I have tried naming them differently to see if it maybe it might help, but Ivy and Crazy Bob (a corkscrew rush that my friend Pamela rightly called "the pubic hair plant") expired at roughly the same rate. I thought it might be that the plants themselves were of poor quality, but I've bought no less than ten for Tim, and his pad is a veritable greenhouse of lovely, flourishing flora and fauna of all species. I asked him if he got me a plant for Valentine's day, and he said of course not, he would never be that cruel to the plant.

I guess you could say I'm not too good with plants.

Anyway, I hope Bob VIII lasts longer than his predecessors.
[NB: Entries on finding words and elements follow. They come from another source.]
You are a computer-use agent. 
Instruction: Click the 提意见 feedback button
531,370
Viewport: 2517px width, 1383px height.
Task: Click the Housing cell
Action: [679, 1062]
Rosemary bushes are supposed to be hardy--but then again, Bob II was a Rosemary.

Wednesday, February 09, 2005

my sweatsuit

i bought this velour sweatsuit a month ago, and i wore it without washing it, and realized that it smelled gross, like dryer rot. i thought it might be due to some packing material or plastic it was stored in at the shop, or the fact that i had not washed it before wearing, so i washed it. twice. it still smells funny. you can't tell unless you bury your nose deep into a gathered bunch of it and inhale deeply, but it still grosses me out because i'm a real stickler about my clothes smelling stale or improperly dried. i don't really know how i got to be this way.

so as i sit here, taking periodic deep inhalations of my bunched up velour sweatsuit, i am filled with deep consternation at what can only be shoddy manufacturing.

no wonder it was on sale.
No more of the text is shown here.